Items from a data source
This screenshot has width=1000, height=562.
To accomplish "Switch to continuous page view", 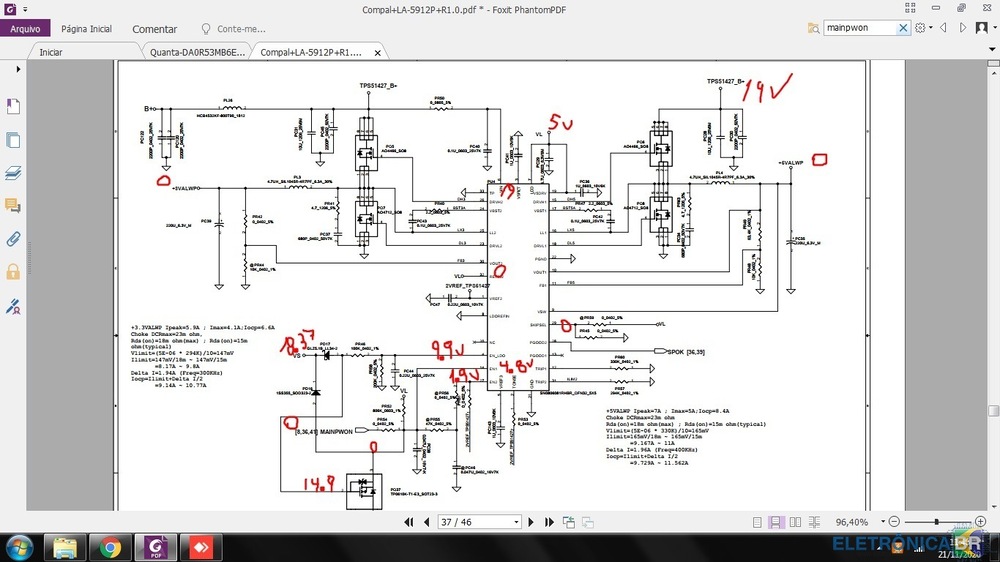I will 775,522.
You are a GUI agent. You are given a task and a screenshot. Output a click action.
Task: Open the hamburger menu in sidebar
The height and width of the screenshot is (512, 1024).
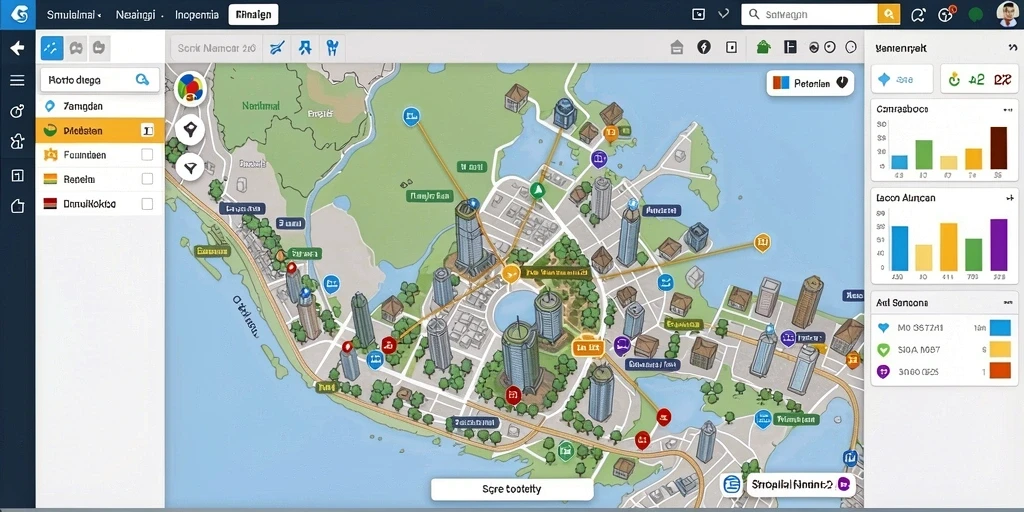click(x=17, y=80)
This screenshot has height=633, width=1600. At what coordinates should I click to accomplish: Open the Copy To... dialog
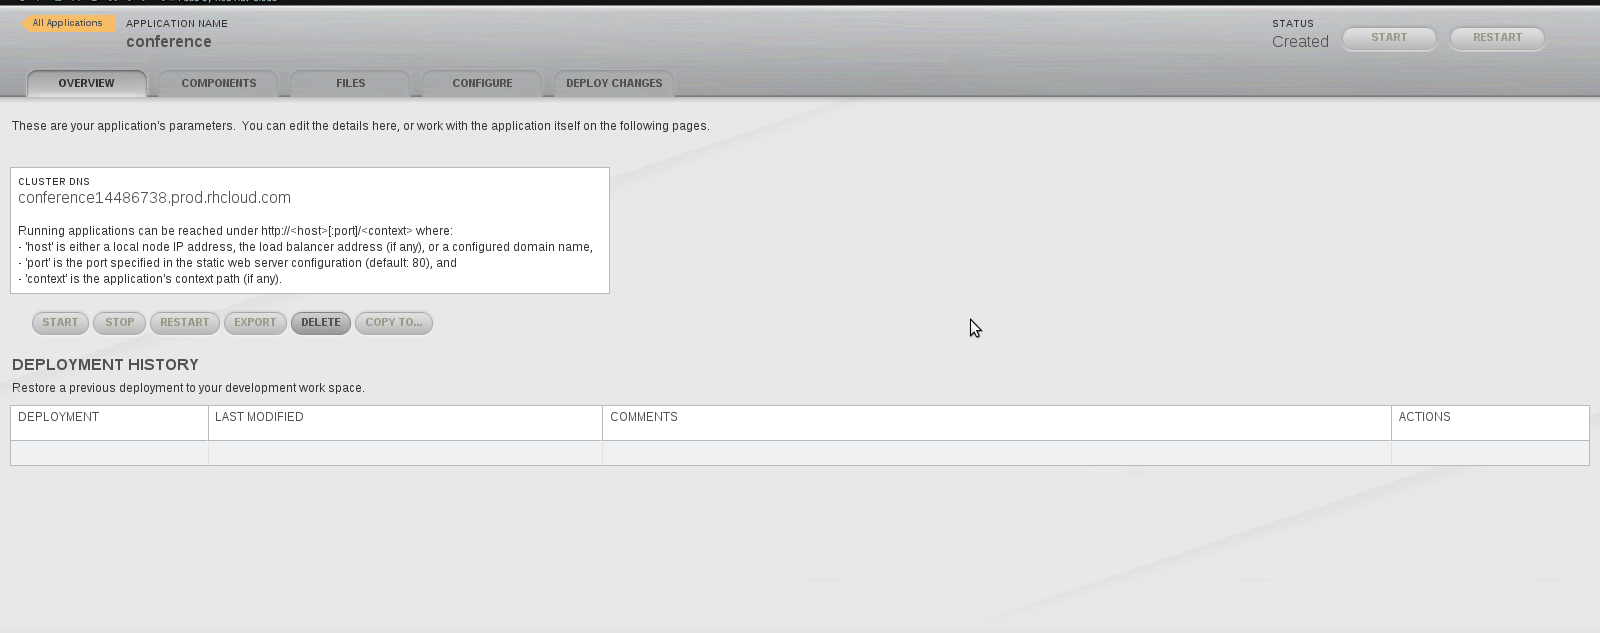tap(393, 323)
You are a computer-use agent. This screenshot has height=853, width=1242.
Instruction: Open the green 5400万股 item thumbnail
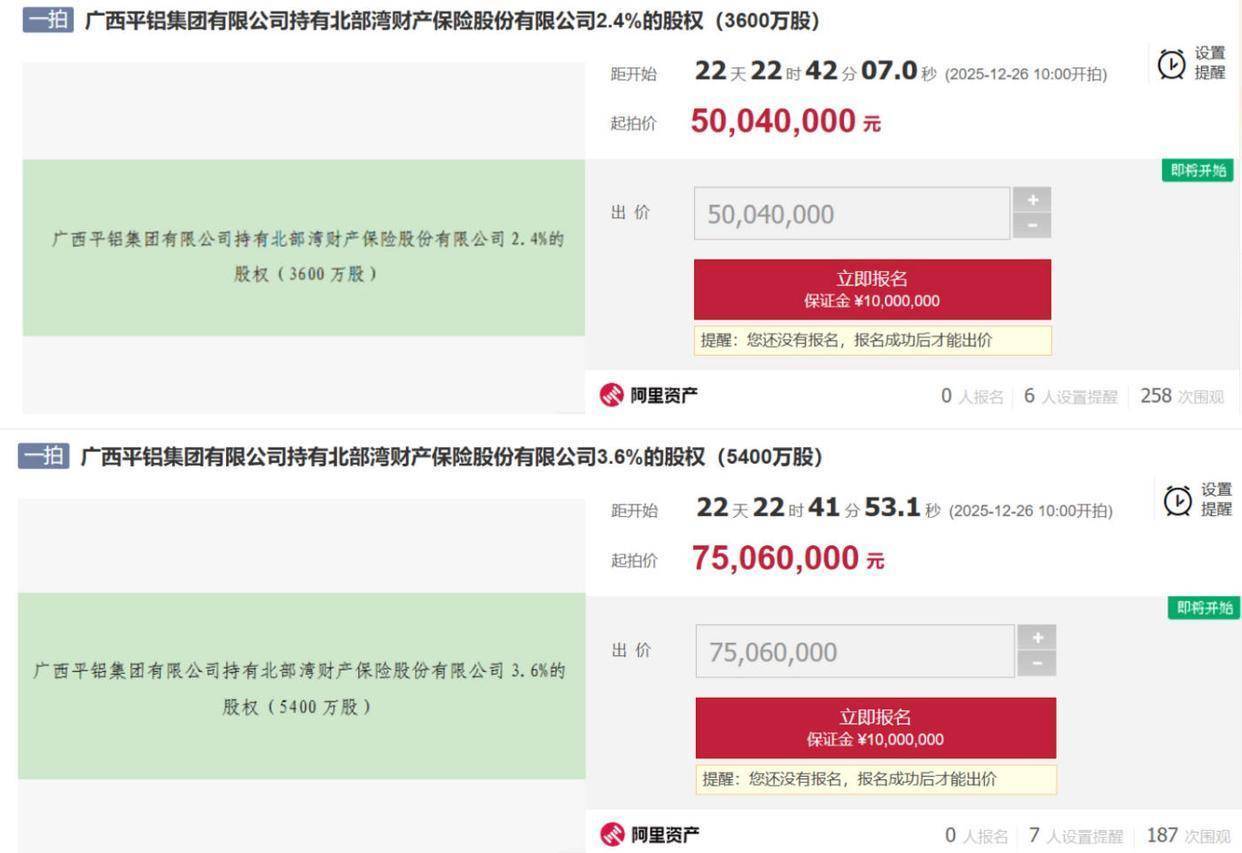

- **Exercise objective**
Above are the records. Copy exactly, and only, the lines from the line containing "You are a GUI" through the last one, omitting any pictures.

- **Answer for this exercise**
You are a GUI agent. You are given a task and a screenshot. Output a click action.
Task: Open the hamburger menu in sidebar
The height and width of the screenshot is (512, 1024).
click(x=17, y=80)
This screenshot has height=633, width=1600. At what coordinates should I click to accomplish: Open the Copy To... dialog
tap(393, 323)
You are a computer-use agent. This screenshot has height=853, width=1242.
Instruction: Open the green 5400万股 item thumbnail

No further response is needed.